### Supplied text
--- START ---
I’m not sold that this was a deliberate act on the part of Red China. Instead, I hew towards “Hanlon’s Razor”: Never attribute to malice what can be adequately explained by incompetence. The People’s Republic of China is a nation that thrives on keeping an air of legitimacy both internally and externally, and a lot of their legitimacy from the times of Deng Xaioping to now has rested on their post-Mao wirtschaftswunder and seemingly rising from the ashes of the Great Leap Forward and the Cultural Revolution. They have a pathological need to be seen as the nation the world comes to for manufacturing prowess, and threats to that image seemingly need to be quashed as quickly as possible.
I believe that the Chinese government decided to try to downplay it until they couldn’t anymore (and are still bald-faced lying about the full extent of the pandemic in their borders) not to lull us into a false sense of complacency so they could export the virus maliciously to the rest of the world, but to say to the world “nothing to see here, we’re still open for business, praise Xi”, and, not coincidentally for lower-level apparatchiks, that they wouldn’t catch the ire of the aforementioned dictator by reporting things going catastrophically wrong in Wuhan that would upset China’s economic apple cart.
It’s the same playbook they used in the Great Leap Forward when they peddled propaganda about how every Chinese province was producing bumper crops of grain and record production of steel, just so they could make themselves look good in front of Mao and Mao could project an image of strength to the world. All while millions of innocent Chinese citizens starved to death through bungled policies, and the economy suffered as everything iron was melted down to make worthless low-quality pseudo-steel.
Now do I believe that the People’s Republic of China should be let off the hook for this? Absolutely not. This is the third of fourth pandemic that can be traced back to them, and reputable scientists have said that 95% of it both inside China and internationally could have been nipped in the bud if they had just told the truth to begin with and started measures earlier. It’ll never happen, but the world ought to rectify a mistake it made in 1971 and switch its diplomatic recognition back from the People’s Republic of China to recognize the Republic of China again.
--- END ---
### Task requirements
In the text on China's pandemic response, what principle does the writer say they lean toward instead of seeing a deliberate act?

(Stored items)
--- START ---
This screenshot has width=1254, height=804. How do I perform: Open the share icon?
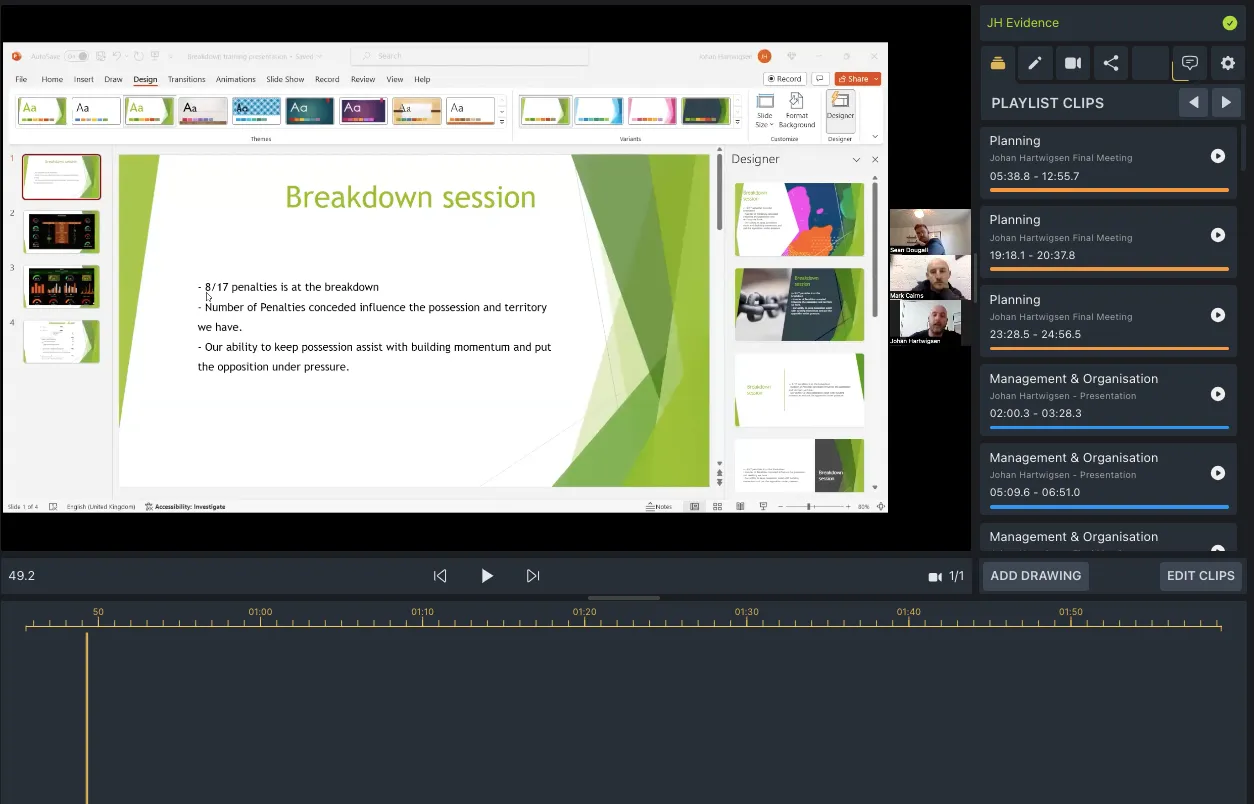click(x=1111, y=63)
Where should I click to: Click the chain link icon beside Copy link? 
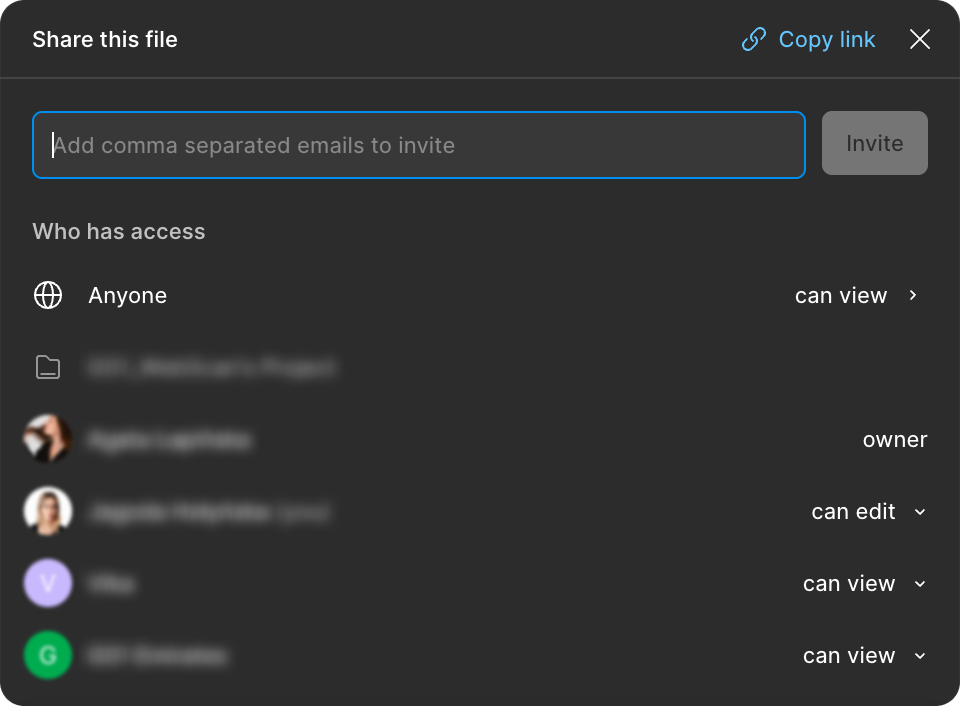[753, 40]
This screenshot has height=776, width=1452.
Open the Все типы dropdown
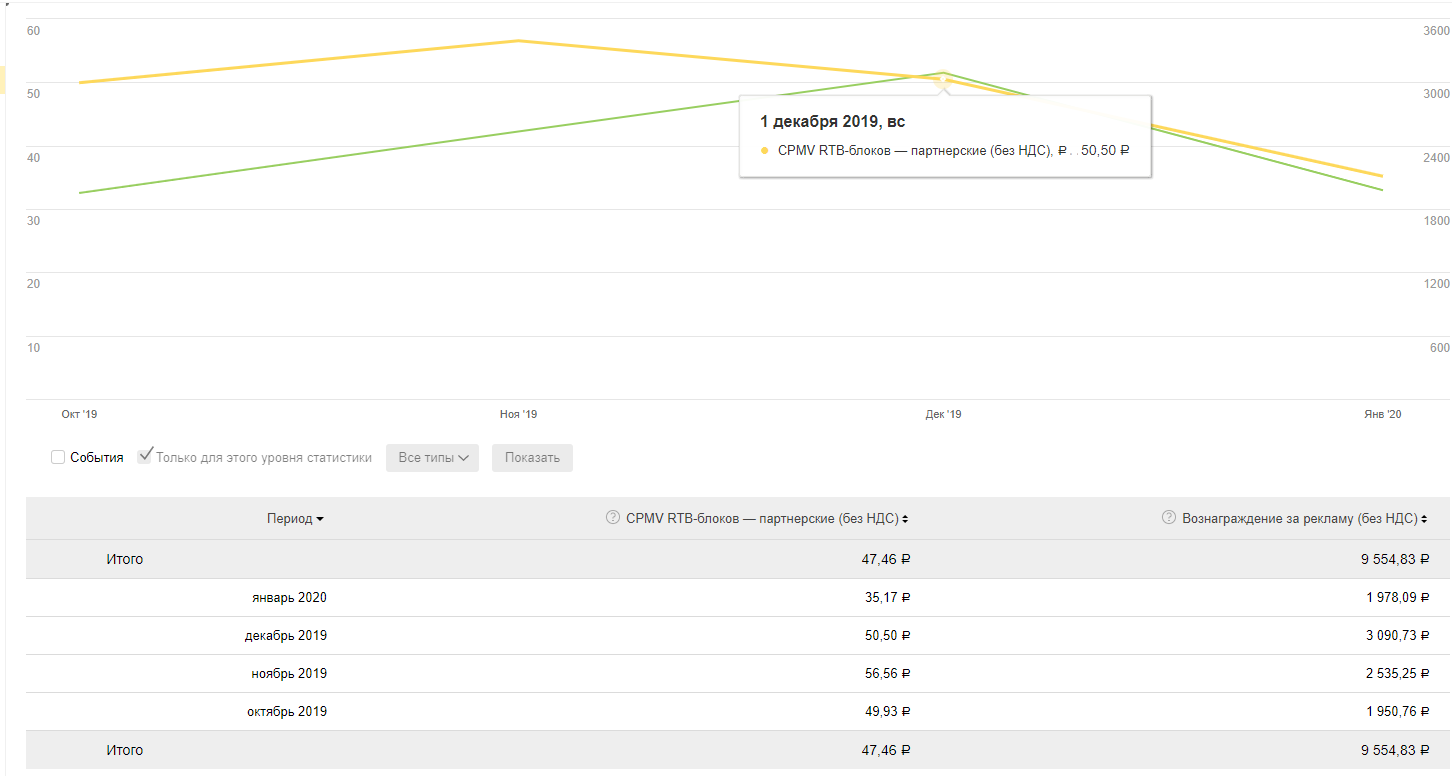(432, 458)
--- END ---
--- START ---
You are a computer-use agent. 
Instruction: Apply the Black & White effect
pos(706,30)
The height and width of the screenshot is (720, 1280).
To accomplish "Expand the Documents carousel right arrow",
--- END ---
### Response area
Hanlon's Razor: never attribute to malice what can be adequately explained by incompetence.